Few relationships are more complicated than the relationship between mother and daughter; often the strongest bonds are forged with years of cumbersome baggage. These novels, by some of the most celebrated of contemporary writers, explore the complex and compelling bonds between mothers and daughters.
In Lisa Glatt’s debut novel, Rachel Spark returns home to care for her terminally ill mother. In the midst of a tailspin of poor sexual choices, Rachel leads a cast of women navigating complex relationships with each other, with men, and most significantly with their own bodies. Even as her body turns against her, Rachel’s mother remains a positive, comic, grounding force in the novel . . . sometimes to Rachel’s frustration. It’s that character, and her humor, that are at the center of this very funny, very painful rumination on death, sex, and perseverance.
Another novel about a daughter returning home to care for her terminally ill mother, this New York Times bestseller focuses on Ellen—a successful, high-powered career woman who imagines she has little in common with her homemaker mother.
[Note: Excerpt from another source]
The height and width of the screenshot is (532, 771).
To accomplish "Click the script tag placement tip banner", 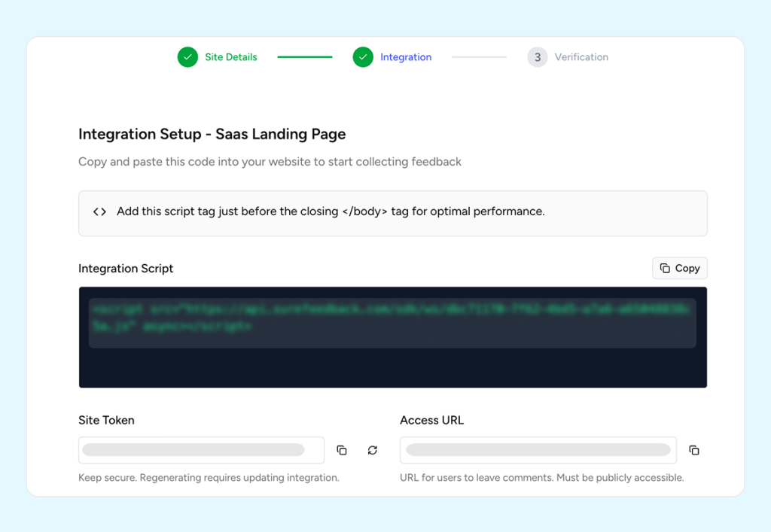I will tap(393, 213).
Through their interactions, she discovers otherwise. The most memorable aspects of this novel are the nuanced explorations of the way familial roles in the last days of a parent’s life are defined by familial roles of the past.
This 1995 novel focuses on twelve-year-old Hattie Barnes, whose mother, Maggie, suffers from mental illness so severe (and sometimes violent) that the entire family lives in constant fear and uncertainty. They are all victims of Maggie’s ravaging disease, perhaps no one more so than Hattie, who struggles to form a bond with a mother who may be unable to truly bond with anyone.